## Problem details
Please write out exactly the lines of the data below from the line holding "Open the Kaynak İzleyicisini Aç link" through the line holding "You are a computer-use agent. Viewport: 343px", and leave out the rest.

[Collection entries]

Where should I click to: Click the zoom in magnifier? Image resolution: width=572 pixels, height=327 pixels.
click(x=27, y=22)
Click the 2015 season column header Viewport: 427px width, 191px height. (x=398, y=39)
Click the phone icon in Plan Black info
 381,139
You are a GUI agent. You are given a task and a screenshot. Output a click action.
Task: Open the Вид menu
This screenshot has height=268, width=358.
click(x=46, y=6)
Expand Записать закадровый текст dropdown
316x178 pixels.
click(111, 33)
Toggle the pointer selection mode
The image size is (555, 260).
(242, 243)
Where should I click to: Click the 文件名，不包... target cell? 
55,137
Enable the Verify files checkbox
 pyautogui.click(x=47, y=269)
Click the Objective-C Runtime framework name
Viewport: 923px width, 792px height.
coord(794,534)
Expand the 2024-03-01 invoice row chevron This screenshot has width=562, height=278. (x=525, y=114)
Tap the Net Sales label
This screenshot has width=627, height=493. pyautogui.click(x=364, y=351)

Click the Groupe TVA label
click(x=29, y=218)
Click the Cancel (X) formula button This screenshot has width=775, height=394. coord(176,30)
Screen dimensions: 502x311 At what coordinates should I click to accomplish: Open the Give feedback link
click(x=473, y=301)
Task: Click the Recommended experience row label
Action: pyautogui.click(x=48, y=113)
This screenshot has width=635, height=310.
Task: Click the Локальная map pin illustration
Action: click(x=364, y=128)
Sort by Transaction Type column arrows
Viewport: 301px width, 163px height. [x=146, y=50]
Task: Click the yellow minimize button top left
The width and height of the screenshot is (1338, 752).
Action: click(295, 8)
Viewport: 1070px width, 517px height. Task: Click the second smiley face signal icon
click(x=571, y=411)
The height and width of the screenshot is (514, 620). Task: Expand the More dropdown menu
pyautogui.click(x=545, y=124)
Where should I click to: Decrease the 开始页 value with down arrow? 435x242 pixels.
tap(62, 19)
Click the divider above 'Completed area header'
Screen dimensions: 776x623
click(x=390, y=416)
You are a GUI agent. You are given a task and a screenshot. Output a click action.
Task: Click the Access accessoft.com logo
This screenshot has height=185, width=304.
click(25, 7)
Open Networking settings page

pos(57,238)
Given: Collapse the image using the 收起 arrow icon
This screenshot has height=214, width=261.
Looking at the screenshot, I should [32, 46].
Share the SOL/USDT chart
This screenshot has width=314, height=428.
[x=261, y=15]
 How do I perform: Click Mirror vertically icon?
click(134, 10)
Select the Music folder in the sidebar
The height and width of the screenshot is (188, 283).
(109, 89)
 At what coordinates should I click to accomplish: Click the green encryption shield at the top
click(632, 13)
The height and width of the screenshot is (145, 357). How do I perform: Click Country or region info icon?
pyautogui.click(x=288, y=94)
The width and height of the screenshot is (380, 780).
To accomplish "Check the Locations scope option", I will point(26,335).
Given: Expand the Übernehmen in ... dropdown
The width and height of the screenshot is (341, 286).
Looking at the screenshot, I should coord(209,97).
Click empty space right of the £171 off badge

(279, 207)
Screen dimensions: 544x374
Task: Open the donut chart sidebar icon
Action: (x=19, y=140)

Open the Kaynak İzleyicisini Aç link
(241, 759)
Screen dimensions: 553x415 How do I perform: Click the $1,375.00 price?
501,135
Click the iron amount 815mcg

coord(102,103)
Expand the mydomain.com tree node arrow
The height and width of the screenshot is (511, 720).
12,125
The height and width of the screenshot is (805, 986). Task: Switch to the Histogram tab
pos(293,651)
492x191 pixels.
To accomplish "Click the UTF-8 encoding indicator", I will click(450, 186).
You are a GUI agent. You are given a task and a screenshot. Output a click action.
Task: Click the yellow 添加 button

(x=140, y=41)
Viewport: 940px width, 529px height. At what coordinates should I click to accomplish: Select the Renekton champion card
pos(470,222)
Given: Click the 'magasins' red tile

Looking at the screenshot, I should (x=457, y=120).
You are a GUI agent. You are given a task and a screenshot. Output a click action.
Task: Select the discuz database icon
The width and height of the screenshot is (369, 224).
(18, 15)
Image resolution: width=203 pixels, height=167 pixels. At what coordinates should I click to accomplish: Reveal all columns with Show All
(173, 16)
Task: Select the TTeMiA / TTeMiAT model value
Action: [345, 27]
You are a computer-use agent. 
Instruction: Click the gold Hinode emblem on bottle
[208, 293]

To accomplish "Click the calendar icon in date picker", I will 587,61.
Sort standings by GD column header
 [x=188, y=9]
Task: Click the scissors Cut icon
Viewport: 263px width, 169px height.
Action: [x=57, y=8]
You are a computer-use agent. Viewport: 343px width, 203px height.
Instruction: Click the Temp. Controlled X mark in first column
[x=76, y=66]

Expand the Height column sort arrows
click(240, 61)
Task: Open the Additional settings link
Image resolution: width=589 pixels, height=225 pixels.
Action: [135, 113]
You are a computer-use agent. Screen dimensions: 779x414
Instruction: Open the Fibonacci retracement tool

## Task response
Open the Kaynak İzleyicisini Aç link
(241, 759)
Screen dimensions: 553x415 How do I perform: Click the $1,375.00 price?
501,135
Click the iron amount 815mcg

coord(102,103)
Expand the mydomain.com tree node arrow
The height and width of the screenshot is (511, 720).
12,125
The height and width of the screenshot is (805, 986). Task: Switch to the Histogram tab
pos(293,651)
492x191 pixels.
To accomplish "Click the UTF-8 encoding indicator", I will click(450, 186).
You are a GUI agent. You are given a task and a screenshot. Output a click action.
Task: Click the yellow 添加 button

(x=140, y=41)
Viewport: 940px width, 529px height. At what coordinates should I click to accomplish: Select the Renekton champion card
pos(470,222)
Given: Click the 'magasins' red tile

Looking at the screenshot, I should (x=457, y=120).
You are a GUI agent. You are given a task and a screenshot. Output a click action.
Task: Select the discuz database icon
The width and height of the screenshot is (369, 224).
(18, 15)
Image resolution: width=203 pixels, height=167 pixels. At what coordinates should I click to accomplish: Reveal all columns with Show All
(173, 16)
Task: Select the TTeMiA / TTeMiAT model value
Action: [345, 27]
You are a computer-use agent. 
Instruction: Click the gold Hinode emblem on bottle
[208, 293]

To accomplish "Click the calendar icon in date picker", I will 587,61.
Sort standings by GD column header
 [x=188, y=9]
Task: Click the scissors Cut icon
Viewport: 263px width, 169px height.
Action: [x=57, y=8]
You are a computer-use agent. Viewport: 343px width, 203px height.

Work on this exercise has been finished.